Unintended Consequences: Asset Purchasers and ERISA

In transactions where a buyer of assets is also hiring a large group of the seller’s employees who are needed to operate the purchased assets, the Asset Purchase Agreement (“APA”) will contain fairly detailed provisions explaining how the buyer will provide ERISA plans for the employees of the seller who become employees of the buyer. In some transactions, the buyer will require that all the seller’s employees who are hired by the buyer are simply treated as new hires under the buyer’s existing ERISA plans with no connection to the seller’s ERISA plan. In other transactions, the circumstances may require that the buyer adopt the seller’s existing ERISA plans for the seller’s employees who are hired by the buyer or, if not adopting the existing plans, the buyer may be required by the APA to put in place “comparable” plans. It is not unusual for an APA to also include some assurance that what ERISA plans are in place initially will not be changed (diminished) for a period of time.

It is also not uncommon that after the closing, the buyer fails to do exactly what the APA said it would do in terms of the ERISA plan covering the employees hired from the seller.

The Fifth Circuit Court of Appeals (which covers the states of Texas, Louisiana and Mississippi) has held that the provisions of an APA can effectively amend the terms of an ERISA plan even when the APA is silent on whether it is intended to be an amendment to an ERISA plan and even when the APA has the common boilerplate provision that its provisions are not intended to create rights or extend benefits to third parties. The Fifth Circuit cases are Sterling Chemicals v. Evans, 660 F.3d 862, (5th Cir. 2012) and Halliburton Co. Benefits Committee v. Graves, 463 F.3d 360 (5th Cir. 2006).

═══

EXERCISE TASKS:
A. In the article on asset purchasers and ERISA, which states does the Fifth Circuit Court of Appeals cover?
B. Copy word for word the passage of the article on asset purchasers and ERISA between "The Fifth Circuit Court" and "(5th Cir. 2006).", inclusive.
C. Pick up the article on asset purchasers and ERISA after its last sentence and keep writing it.

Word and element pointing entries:
═══

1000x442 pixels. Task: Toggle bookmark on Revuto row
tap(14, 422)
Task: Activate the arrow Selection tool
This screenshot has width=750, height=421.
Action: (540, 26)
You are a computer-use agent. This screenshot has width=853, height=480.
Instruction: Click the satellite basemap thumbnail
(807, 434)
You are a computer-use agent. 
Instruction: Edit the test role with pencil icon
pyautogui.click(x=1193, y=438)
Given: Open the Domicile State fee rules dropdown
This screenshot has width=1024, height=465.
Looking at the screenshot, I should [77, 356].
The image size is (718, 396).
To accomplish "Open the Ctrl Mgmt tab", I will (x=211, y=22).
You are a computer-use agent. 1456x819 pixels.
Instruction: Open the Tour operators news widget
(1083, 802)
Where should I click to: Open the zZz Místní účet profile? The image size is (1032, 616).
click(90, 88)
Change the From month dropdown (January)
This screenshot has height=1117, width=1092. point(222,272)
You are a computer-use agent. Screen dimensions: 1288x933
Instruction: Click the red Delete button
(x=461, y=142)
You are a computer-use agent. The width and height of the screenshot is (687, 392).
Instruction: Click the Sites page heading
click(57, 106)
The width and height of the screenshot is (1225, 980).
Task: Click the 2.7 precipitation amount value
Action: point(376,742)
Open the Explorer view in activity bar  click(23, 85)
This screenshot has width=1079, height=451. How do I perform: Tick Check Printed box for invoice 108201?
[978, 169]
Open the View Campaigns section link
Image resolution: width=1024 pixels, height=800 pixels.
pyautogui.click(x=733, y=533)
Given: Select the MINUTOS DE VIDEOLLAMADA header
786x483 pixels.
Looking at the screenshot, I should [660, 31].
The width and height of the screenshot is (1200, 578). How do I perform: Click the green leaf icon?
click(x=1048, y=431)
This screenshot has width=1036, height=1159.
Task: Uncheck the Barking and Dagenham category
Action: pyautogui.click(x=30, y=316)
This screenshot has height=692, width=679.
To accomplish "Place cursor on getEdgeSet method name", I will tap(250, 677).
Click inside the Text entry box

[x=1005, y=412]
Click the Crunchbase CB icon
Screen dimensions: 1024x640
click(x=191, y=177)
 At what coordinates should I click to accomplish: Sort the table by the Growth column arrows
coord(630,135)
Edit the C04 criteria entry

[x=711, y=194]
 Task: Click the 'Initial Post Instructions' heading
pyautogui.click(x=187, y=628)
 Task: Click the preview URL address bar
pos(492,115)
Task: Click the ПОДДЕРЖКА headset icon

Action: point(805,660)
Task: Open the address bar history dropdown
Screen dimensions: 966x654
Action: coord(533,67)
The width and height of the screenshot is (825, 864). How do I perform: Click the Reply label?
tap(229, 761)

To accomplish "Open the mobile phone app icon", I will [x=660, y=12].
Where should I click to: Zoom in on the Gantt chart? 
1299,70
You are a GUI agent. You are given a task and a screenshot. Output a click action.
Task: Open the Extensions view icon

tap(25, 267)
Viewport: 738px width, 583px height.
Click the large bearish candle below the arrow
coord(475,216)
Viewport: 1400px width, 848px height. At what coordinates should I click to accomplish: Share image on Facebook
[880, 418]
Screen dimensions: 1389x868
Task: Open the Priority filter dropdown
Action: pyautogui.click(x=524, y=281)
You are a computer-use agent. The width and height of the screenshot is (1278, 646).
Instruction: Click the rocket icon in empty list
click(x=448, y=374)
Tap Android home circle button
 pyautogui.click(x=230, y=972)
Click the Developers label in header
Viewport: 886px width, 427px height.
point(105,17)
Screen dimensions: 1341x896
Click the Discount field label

═══

ANSWERS PROVIDED:
A. Texas, Louisiana and Mississippi.

B.
The Fifth Circuit Court of Appeals (which covers the states of Texas, Louisiana and Mississippi) has held that the provisions of an APA can effectively amend the terms of an ERISA plan even when the APA is silent on whether it is intended to be an amendment to an ERISA plan and even when the APA has the common boilerplate provision that its provisions are not intended to create rights or extend benefits to third parties. The Fifth Circuit cases are Sterling Chemicals v. Evans, 660 F.3d 862, (5th Cir. 2012) and Halliburton Co. Benefits Committee v. Graves, 463 F.3d 360 (5th Cir. 2006).

C.
The Third Circuit (covering the states of Pennsylvania, New Jersey and Delaware) in its recent decision in Shaver v. Siemens Corp., ___F.3d ___, (3rd Cir. 2/29/2012) has indicated that it would be willing to accept the principal that provisions of an APA could amend an ERISA plan without explicitly stating that the APA provisions was intended to operate as an amendment. The First Circuit (covering Maine, Mass., Rhode Island and Puerto Rico) disagrees with the Fifth Circuit and would require that the APA clearly state that it is amending the ERISA plan.

The prudent drafter of the APA provisions on ERISA plans, which will be available to the former employees of the seller upon hire needs to be careful to accurately describe what type of benefit plan will be provided, that the plan document and not the APA is the only authoritative document on the benefits and eligibility for the benefits, that the APA is not intended to and does not, create, adopt or amend any ERISA plan nor is the APA intended to, nor does it, create any right to, or expectation of, any type, form or content of any ERISA plan of the buyer.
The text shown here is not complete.